"Wichtiger Partner" von Frauenrechten genervt

Frauenprotest gegen den Abschied von der Istanbul-Konvention im August 2020 in Ankara. Bild: ANF

33 Aktivistinnen drohen in Ankara Haftstrafen, weil sie Gewaltschutznormen der Istanbul-Konvention verteidigten. Deutsch-türkische Waffenbrüderschaft hält das aus

Wie steht es um die Rechte von Frauen und Mädchen in einem Land, das die deutsche Verteidigungsministerin Annegret Kramp-Karrenbauer als "wichtigen Partner" im Rahmen der Nato bezeichnet? - So beschrieb die CDU-Politikerin diese Woche nach einem Treffen mit ihrem türkischen Amtskollegen Hulusi Akar die Beziehungen zwischen Berlin und Ankara. Der türkische Wehrminister gehört dem rechten Flügel der islamisch-konservativen Regierungspartei AKP an, die sich von der Istanbul-Konvention zur Verhütung und Bekämpfung von Gewalt gegen Frauen und häuslicher Gewalt verabschieden will.

ARBEITSAUFTRÄGE
• 1. Welcher Partei gehört der türkische Wehrminister Hulusi Akar laut dem Artikel an?
• 2. Nimm den Artikel über die Istanbul-Konvention nach seinem letzten Satz wieder auf und schreibe ihn weiter.

BEREITGESTELLTE AUFLISTUNG
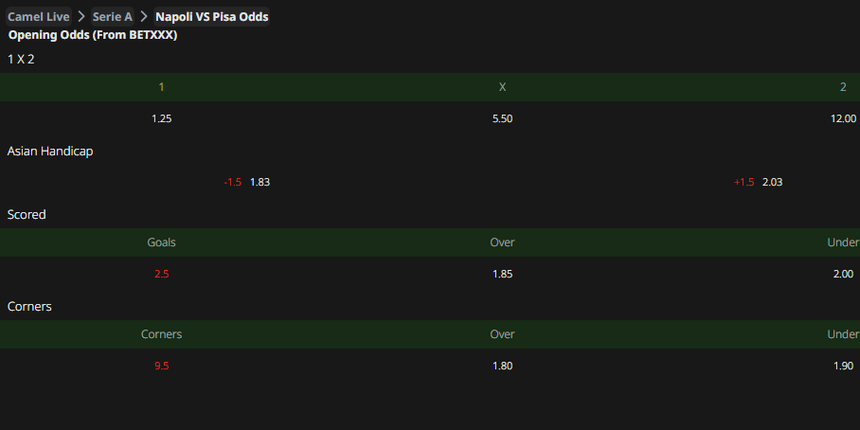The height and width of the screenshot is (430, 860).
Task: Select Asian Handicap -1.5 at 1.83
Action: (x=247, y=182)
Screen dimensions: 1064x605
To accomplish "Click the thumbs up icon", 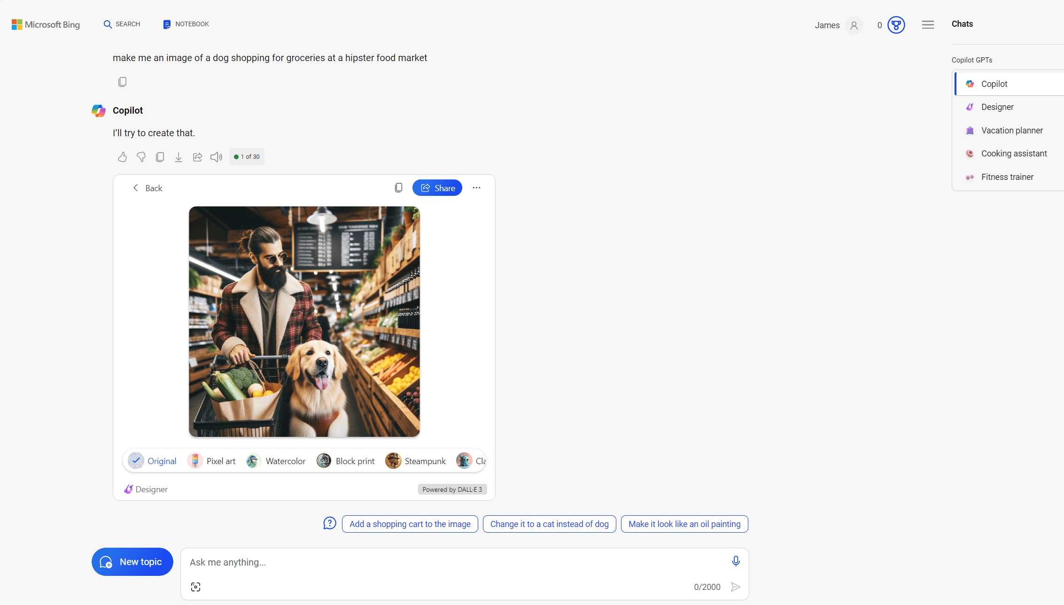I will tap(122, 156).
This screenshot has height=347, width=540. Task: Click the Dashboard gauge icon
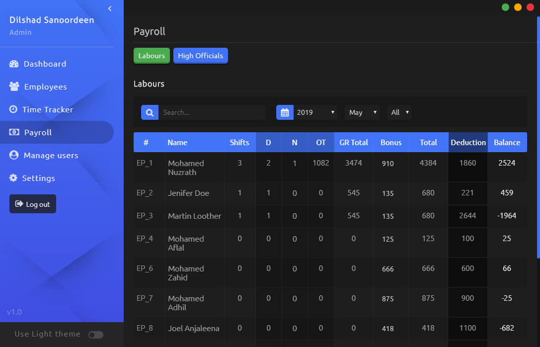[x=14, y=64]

LÖSUNGEN
• 1. Er gehört dem rechten Flügel der islamisch-konservativen Regierungspartei AKP an.

• 2.
33 Frauen, die im August 2020 dagegen protestierten, sind derzeit in Ankara wegen eines "Verstoßes gegen das Versammlungsgesetz" angeklagt. Laut einem Bericht der kurdischen Nachrichtenagentur ANF drohen den Beschuldigten, darunter die Rechtsanwältinnen Arzu Kurt und Sevinç Hocaoğulları sowie die Journalistin Eylem Akdağ, jeweils bis zu drei Jahre Haft. Die erste Hauptverhandlung soll am 7. Juni in Ankara stattfinden.

Bereits im Februar 2020 hatte der türkische Präsident Recep Tayyip Erdogan angekündigt, die Istanbul-Konvention nochmal zu überprüfen, um "Männer nicht zu Sündenböcken zu machen". Das Übereinkommen war 2011 vom Europarat als völkerrechtlicher Vertrag ausgearbeitet worden 2014 in Kraft getreten. Die Türkei hatte es bereits 2012 ratifiziert - fünf Jahre vor der Bundesrepublik Deutschland - aber die vorgesehenen Rechtsnormen und Hilfsangebote nicht in die Praxis umgesetzt.

Erdogan will eigene Konvention

Im August 2020 erklärte Erdogan, die Türkei solle eine eigene Konvention zum "Schutz von Frauen und Familien" erstellen und betonte, die ideologische Linie der AKP beruhe auf einer kontinuierlichen "Unterstützung des Familienbegriffs". Deshalb könne seine Partei niemals den Versuch tolerieren, "das Grundkonstrukt der türkischen Gesellschaft, die Familie, zu schwächen".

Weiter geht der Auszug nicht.